The alliance includes virtually all the nation's major terrestrial broadcasters, which together wield considerable lobbying clout on Capitol Hill. If these top companies were persuaded to withdraw their opposition to the deal, through inclusion of HD technology in satellite radio sets, it could help clear the way in Congress and the FCC for approval of the merger.
However, the proposed action has drawn criticism from consumer advocates, lawmakers, and terrestrial radio broadcasters as a monopoly in the making, with no real benefit to subscribers. Sirius CEO Mel Karmazin, who engineered the deal, responded with a proposal for an a la carte subscription plan--said to have the approval of FCC chairman Kevin Martin, who favors a la carte subscriptions for cable television, too.

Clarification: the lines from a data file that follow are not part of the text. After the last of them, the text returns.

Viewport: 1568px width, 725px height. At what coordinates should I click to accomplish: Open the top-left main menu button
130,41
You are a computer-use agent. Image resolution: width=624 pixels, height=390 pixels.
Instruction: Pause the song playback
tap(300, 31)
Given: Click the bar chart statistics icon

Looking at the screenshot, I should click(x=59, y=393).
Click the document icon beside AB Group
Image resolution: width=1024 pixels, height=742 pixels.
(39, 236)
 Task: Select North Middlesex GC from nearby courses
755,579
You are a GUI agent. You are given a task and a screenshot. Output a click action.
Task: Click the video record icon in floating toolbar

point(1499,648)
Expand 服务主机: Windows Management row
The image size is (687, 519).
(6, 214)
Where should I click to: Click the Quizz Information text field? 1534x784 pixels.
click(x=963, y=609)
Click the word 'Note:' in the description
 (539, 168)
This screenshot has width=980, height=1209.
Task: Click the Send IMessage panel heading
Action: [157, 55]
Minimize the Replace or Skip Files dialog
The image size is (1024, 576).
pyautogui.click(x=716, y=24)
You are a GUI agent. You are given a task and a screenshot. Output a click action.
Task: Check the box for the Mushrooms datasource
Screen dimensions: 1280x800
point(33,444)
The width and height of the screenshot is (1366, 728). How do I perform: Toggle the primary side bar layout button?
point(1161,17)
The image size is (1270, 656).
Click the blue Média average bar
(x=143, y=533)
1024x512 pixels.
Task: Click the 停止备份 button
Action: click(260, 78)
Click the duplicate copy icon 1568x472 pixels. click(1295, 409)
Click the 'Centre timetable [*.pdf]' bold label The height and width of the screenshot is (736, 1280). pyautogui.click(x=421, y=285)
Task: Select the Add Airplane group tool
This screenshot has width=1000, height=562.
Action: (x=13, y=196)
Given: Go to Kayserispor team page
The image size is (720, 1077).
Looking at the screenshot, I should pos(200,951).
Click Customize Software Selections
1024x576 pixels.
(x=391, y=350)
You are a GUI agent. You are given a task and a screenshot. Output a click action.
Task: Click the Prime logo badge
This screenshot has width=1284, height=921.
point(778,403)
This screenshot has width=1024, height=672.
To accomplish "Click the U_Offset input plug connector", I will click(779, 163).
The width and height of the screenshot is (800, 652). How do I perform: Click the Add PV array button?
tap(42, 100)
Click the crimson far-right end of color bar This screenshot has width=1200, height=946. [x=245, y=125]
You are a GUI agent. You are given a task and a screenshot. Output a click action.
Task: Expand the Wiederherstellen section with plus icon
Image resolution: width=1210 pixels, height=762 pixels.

But lobbyists representing terrestrial radio, like the National Association of Broadcasters, have attacked Karmazin's a la carte plan as a fig leaf for the monopoly, saying it still delivers little in the way of consumer choice.
So far, Karmazin has opposed including HD technology in Sirius and XM sets. But the HD Radio Alliance hopes that the prospect of more consumer choice will sway Congress and the FCC, which are especially amenable to such popular causes in an election year.
Martin, under fire from Congress for pushing through a divided FCC vote on media ownership rule this December, is said to be seeking consensus votes from the five-member FCC, bringing together its three Republican and two Democratic commissioners. The inclusion of HD technology may be enough to satisfy Democratic commissioner Michael Copps, who generally opposes media consolidation but favors increasing consumer choice.
The FCC will hold its vote after the Department of Justice vets the merger for anti-trust issues.